Work to do: Copy out the records from the line with "Click the Add Multiple button" up to and including the line with "Looking at the screenshot, I should pos(307,365).", swapping "clock icon" for "timer icon" and keeping everything else the same.

** begin Data for this task **

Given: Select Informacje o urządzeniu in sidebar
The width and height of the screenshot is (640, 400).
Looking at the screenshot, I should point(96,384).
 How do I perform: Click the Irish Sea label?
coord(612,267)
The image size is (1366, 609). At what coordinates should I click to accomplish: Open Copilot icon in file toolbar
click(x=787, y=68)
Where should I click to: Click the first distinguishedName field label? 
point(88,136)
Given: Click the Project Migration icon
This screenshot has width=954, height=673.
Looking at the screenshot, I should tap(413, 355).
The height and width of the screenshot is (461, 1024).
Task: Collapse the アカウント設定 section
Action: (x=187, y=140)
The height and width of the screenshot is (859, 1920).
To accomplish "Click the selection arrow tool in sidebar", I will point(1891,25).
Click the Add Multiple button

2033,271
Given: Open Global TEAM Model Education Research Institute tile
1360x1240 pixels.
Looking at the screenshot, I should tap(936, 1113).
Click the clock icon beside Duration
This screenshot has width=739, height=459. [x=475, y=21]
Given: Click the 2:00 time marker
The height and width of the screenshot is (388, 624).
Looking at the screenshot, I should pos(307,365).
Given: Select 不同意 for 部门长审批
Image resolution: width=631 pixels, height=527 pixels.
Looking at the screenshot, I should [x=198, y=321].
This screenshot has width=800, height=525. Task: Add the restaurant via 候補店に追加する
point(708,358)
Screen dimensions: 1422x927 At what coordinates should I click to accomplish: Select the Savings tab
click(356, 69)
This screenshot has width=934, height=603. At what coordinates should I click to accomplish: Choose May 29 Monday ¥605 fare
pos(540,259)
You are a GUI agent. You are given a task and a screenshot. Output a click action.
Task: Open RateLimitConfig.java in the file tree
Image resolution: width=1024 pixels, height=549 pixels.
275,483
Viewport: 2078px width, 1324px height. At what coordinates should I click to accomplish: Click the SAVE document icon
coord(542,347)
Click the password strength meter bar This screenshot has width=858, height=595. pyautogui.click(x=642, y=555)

** end Data for this task **

Worked answer:
Click the Add Multiple button

2033,271
Given: Open Global TEAM Model Education Research Institute tile
1360x1240 pixels.
Looking at the screenshot, I should tap(936, 1113).
Click the timer icon beside Duration
This screenshot has width=739, height=459. [x=475, y=21]
Given: Click the 2:00 time marker
The height and width of the screenshot is (388, 624).
Looking at the screenshot, I should pos(307,365).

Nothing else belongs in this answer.